--- START ---

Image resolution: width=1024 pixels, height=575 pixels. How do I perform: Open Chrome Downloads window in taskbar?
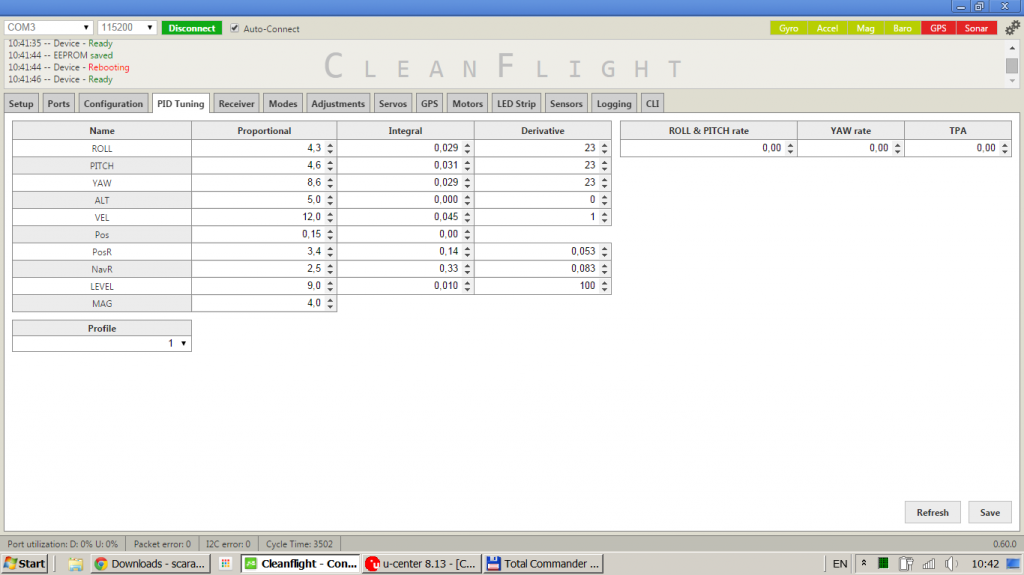point(149,563)
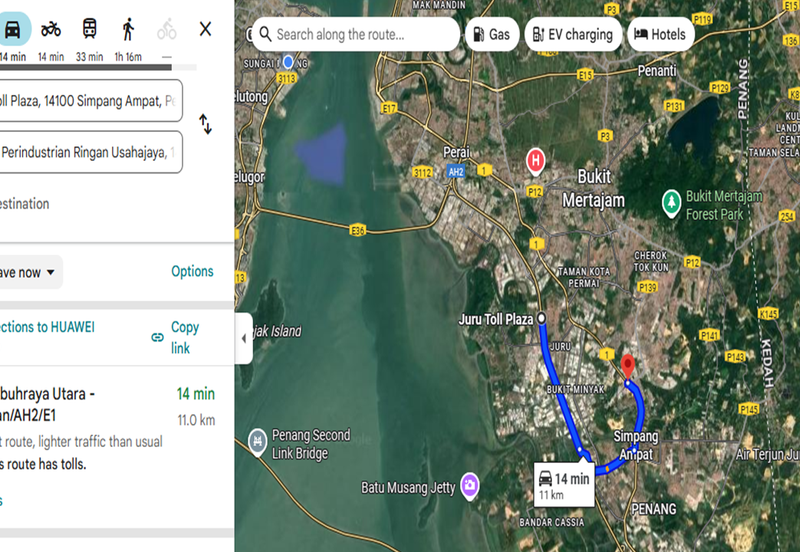The width and height of the screenshot is (800, 552).
Task: Show EV charging stations along route
Action: point(573,34)
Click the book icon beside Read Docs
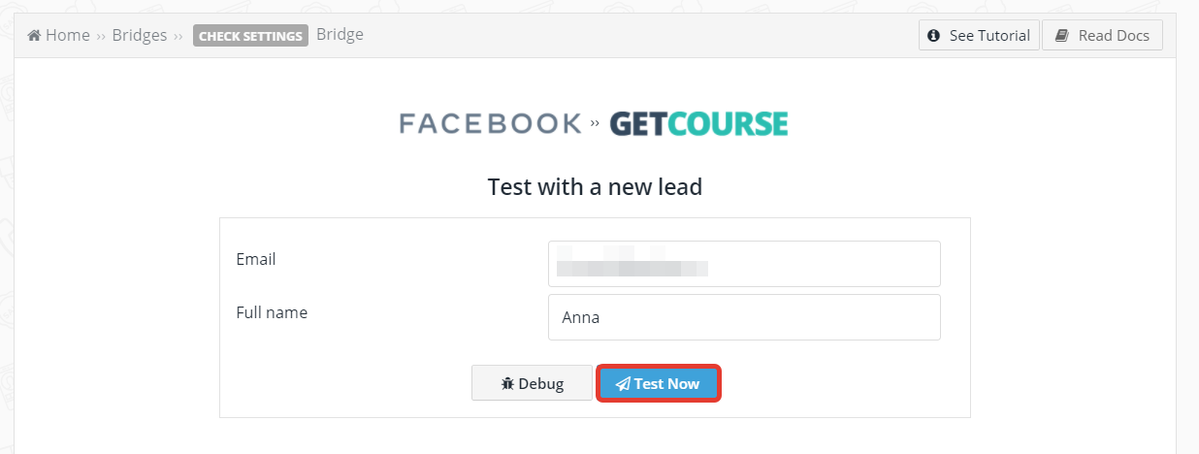This screenshot has height=454, width=1199. (1061, 36)
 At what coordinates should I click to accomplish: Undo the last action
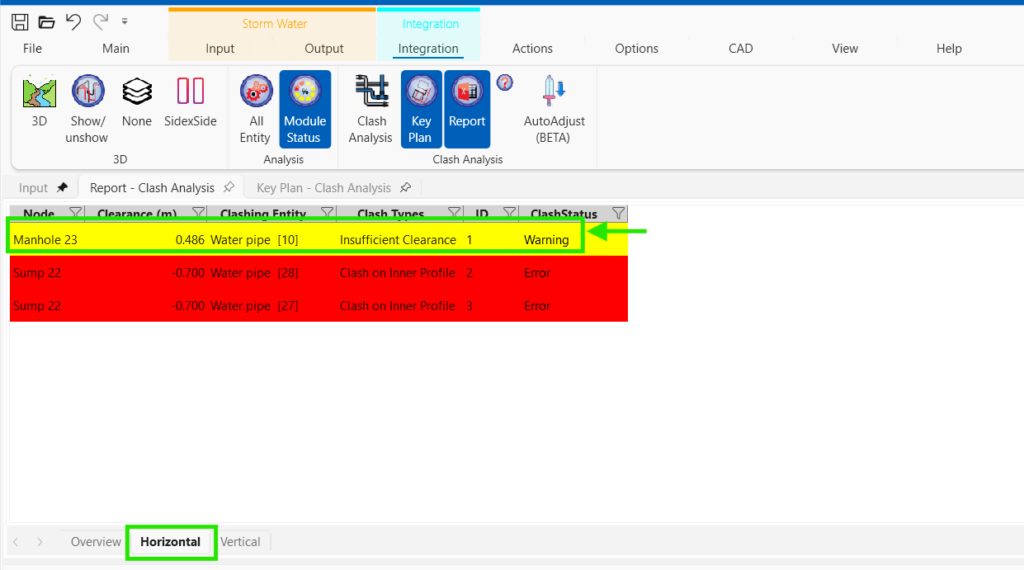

--- END ---

Task details: Restate each of the entries above word for word and skip every image.

Expected output:
Image resolution: width=1024 pixels, height=575 pixels. How do I perform: Open Chrome Downloads window in taskbar?
point(149,563)
The width and height of the screenshot is (800, 552).
Task: Show EV charging stations along route
Action: point(573,34)
Click the book icon beside Read Docs
This screenshot has height=454, width=1199. (1061, 36)
 At what coordinates should I click to accomplish: Undo the last action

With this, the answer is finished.